Source extract –

※

The chief said Diamond's ex-girlfriend was driving him to the airport for a flight home when he hit her. After arriving at the airport terminal, he said, Diamond was pulling his luggage from the woman's car when he grabbed a traffic cone, smashed the car's windshield with it, then began picking up large landscaping rocks nearby and hurling them through the car's windows.

Silent surveillance video showed a police officer intervening and aiming his handgun at Diamond when he began advancing menacingly with a rock in each hand. When Diamond darted around the officer, the officer shot him and ordered him to stay down, Brown said.

The officer fired several more shots when Diamond got up and began running. Another officer is seen on the video brandishing a stun gun but apparently never fired it.

The officer who shot Diamond has been removed from patrol duty pending an internal review of the shooting, Brown said. However, "the video is pretty telling," the chief said.

Diamond had left his job in Maryland on Monday and flown to Dallas to visit his ex-girlfriend. He was arrested Thursday in the Dallas suburb of Carrollton and charged with criminal mischief after destroying city-owned trees valued at $3,700 by driving recklessly, Carrollton police spokeswoman Jolene DeVito said. Diamond was booked into Denton County Jail and released on bond Friday.

A video posted by Instagram user @flashyfilms-- and credited to Bryan Armstrong also shows the commotion on the curb outside baggage claim at Dallas Love Field. Amid the sound of nine gunshots and an officer's shouts to "get down," some people scramble while others stand watching before officers order them back inside. Toward the end of the video, one officer is seen pointing his gun at someone near the glass exterior of the airport.

※

Directives –
1. In the news report, condense the paragraph beginning "Diamond had left his job in Maryland" into a short bulleted list that keeps its main facts.
2. Duplicate the news report from "A video posted" up to and including "of the airport.".
Use only the news report as your source.

Recorded information –
※

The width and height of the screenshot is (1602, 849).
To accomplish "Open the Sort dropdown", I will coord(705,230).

※

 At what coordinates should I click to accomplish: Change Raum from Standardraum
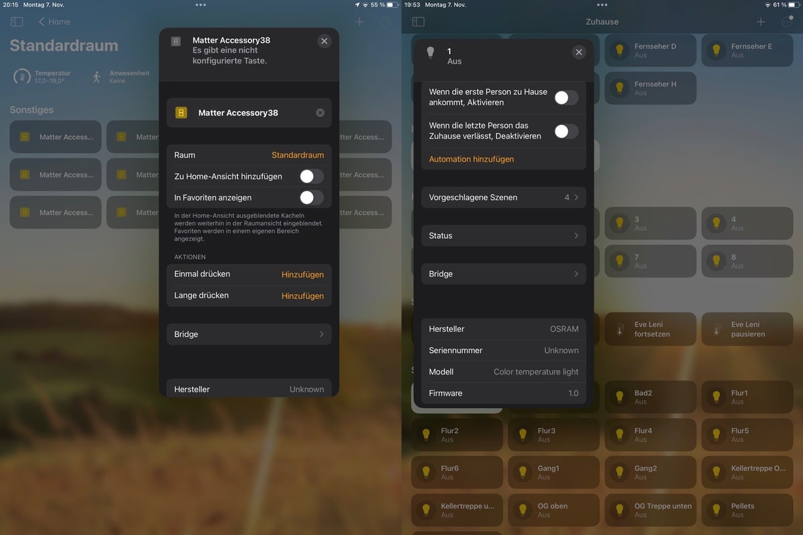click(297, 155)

※

Solutions to each task –
1.
- Diamond left his job in Maryland on Monday and flew to Dallas to visit his ex-girlfriend.
- On Thursday he was arrested in Carrollton, a Dallas suburb.
- He was charged with criminal mischief for destroying city-owned trees worth $3,700 by driving recklessly, according to Carrollton police spokeswoman Jolene DeVito.
- He was booked into Denton County Jail and released on bond Friday.

2.
A video posted by Instagram user @flashyfilms-- and credited to Bryan Armstrong also shows the commotion on the curb outside baggage claim at Dallas Love Field. Amid the sound of nine gunshots and an officer's shouts to "get down," some people scramble while others stand watching before officers order them back inside. Toward the end of the video, one officer is seen pointing his gun at someone near the glass exterior of the airport.